As the holiday shopping season ramps up, a local foundation is set to jump-start the region’s holiday giving season by doubling money given to its nonprofit partners.
“The money is great for the nonprofits — it is very much needed,” said Conny Bogaard. “But we also want to send a message of community philanthropy. We are stronger together, and the power of collective giving is what we want to model.”
Bogaard is executive director of Western Kansas Community Foundation, an organization hosting its annual Match Day on Giving Tuesday, Dec. 3, a charitable holiday aimed at fostering giving in the midst of a traditionally shopping-saturated week. During Match Day, donations from $20 to $2,000 per person per organization are eligible to be matched from a $75,000 pool.
Donors can give online from midnight to 11:59 p.m. Tuesday or in person from 7 a.m. to 7 p.m. at WKCF headquarters, 402 N. Main St. in Garden City. As extra incentive to donate in person, hourly prize grants will be given throughout the day, drawn from the previous hour’s donors contributing in person, WKCF officials said. Organizations can earn prize grants if they raise the most money or have the most individual donors. Agencies can also earn up to 50% of the pool if contributions to their organization that day equal 50% or more of the total amount raised.
Match Day partners with over 30 area nonprofits. For organizations like Family Crisis Services, 106 W. Fulton St. in Garden City, events like Match Day allow them to meet needs in the community’s most vulnerable populations.
“Events like this help us keep victims housed during their time of crisis,” said Hailey Knoll, executive director. “Funds go toward food and things like activities to keep their mind fresh, instead of worrying about the storm they find themselves in.”

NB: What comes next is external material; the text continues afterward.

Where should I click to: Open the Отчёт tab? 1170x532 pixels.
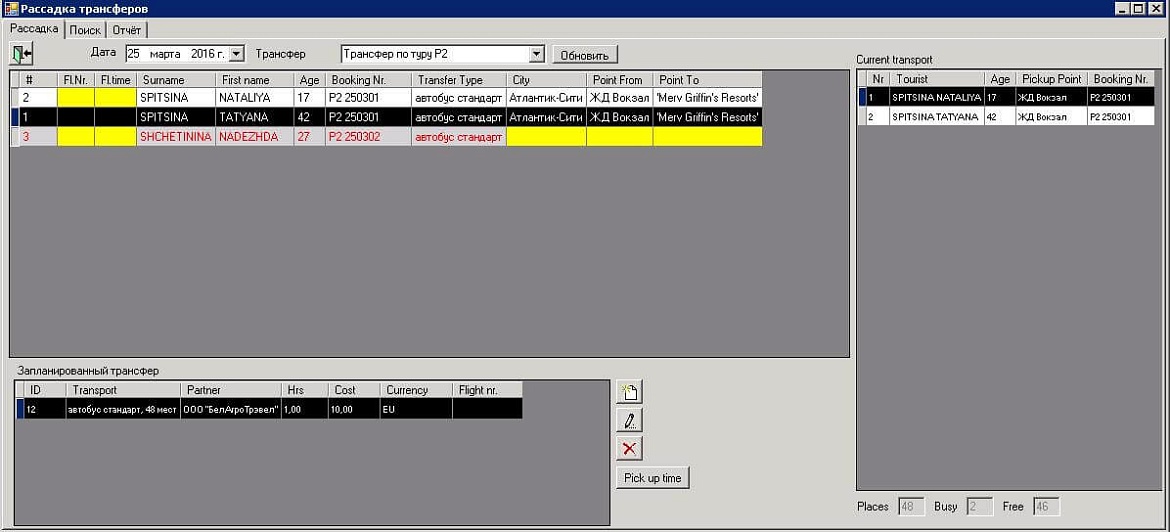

For others, Match Day helps them walk the fine line between providing useful services and closing up shop.
“It affects us 100%,” said Robbin Marsh, CEO of Emmaus House. “Last year when we participated, we were about a month and a half away from closing our doors. It helped us to be able to continue functioning as a food pantry, a soup kitchen and a homeless shelter.”
Now in its third year, match day started with 16 nonprofits participating the first year, a number that grew to 28 the next year and climbed to 34 in 2019. The giving increased as well; Match Day raised $160,000 in its first year and $411,000 the next year, a figure that included funds raised by Wichita County Community Foundation, a WKCF affiliate that runs a parallel program.
Between the two programs, Match Day’s reach extends to 15 counties in western Kansas.